Eenie meenie miney moe
Catch a tiger by his toe
If he rattles in his mole
Eenie meenie miney moe

Brennan and Zoe
We got snowed in during our trip home over Christmas, so all of the cousins decided to have a sleepover at my parents to celebrate the spontaneously prolonged vacation. I was selected to sleep on the couch in the room where all the kids had created their sleeping space on the floor. At about 6:30 am the following morning I was awakened by Carter (the oldest cousin) who claimed that someone had peed on him. I ignored this claim, until 45 seconds later he changed his tune to "someone threw up on me." Assuming that he was mistaking a puddle of kiddie slobber for the two aforementioned bodily functions, I asked him where the fluid in question was located. He pointed to a spot on the blanket covering all four children, and in my half lucid state guided only by the soft natural light of daybreak I let me hand fall into the area Carter had identified.
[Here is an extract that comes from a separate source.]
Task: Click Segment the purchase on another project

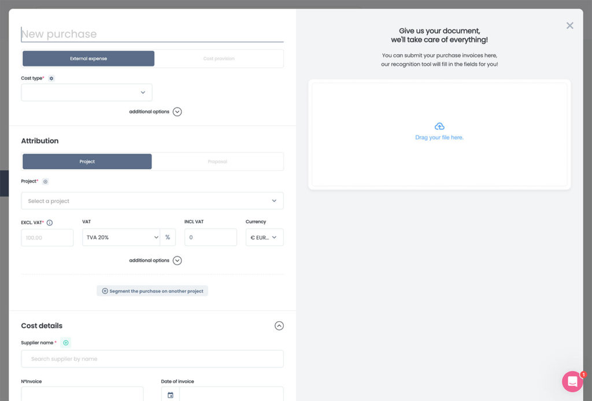Action: point(152,291)
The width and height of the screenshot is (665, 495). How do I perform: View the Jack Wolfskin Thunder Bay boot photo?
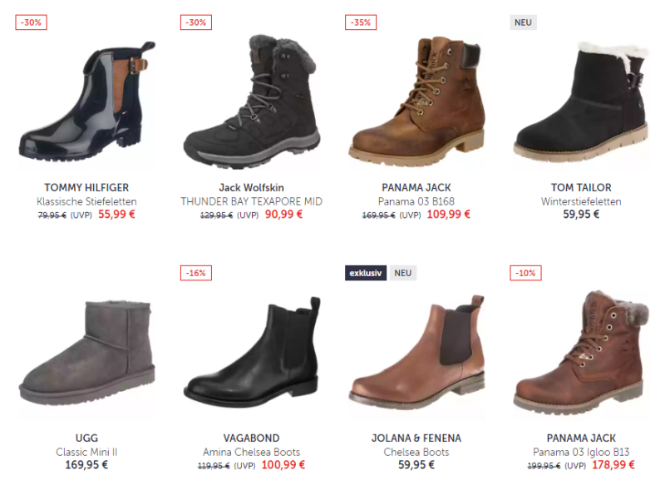click(x=252, y=101)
Upon first touch, I was no less sure it was puke then when I sniffed my fingers for confirmation. Unmistakably vomit. I commanded all the kids to stand up, then I inspected them one by one--looking for dried vomit on the face, smelling breath, you know, that sort of normal thing. From there we proceeded to inspect everyone else in the house...to no avail. Someone had blown great holy chunks all over a group of sleeping children and we had no idea who it was. It remains unsolved to this day. Kari maintains that it was Johnny, but I'm not convinced. Brennan still talks about it as if it were a new ride at Disney World and Zoe gets a disgusted look on her face and turns slightly green when it is mentioned. Nothing says Merry Christmas like mystery vomit.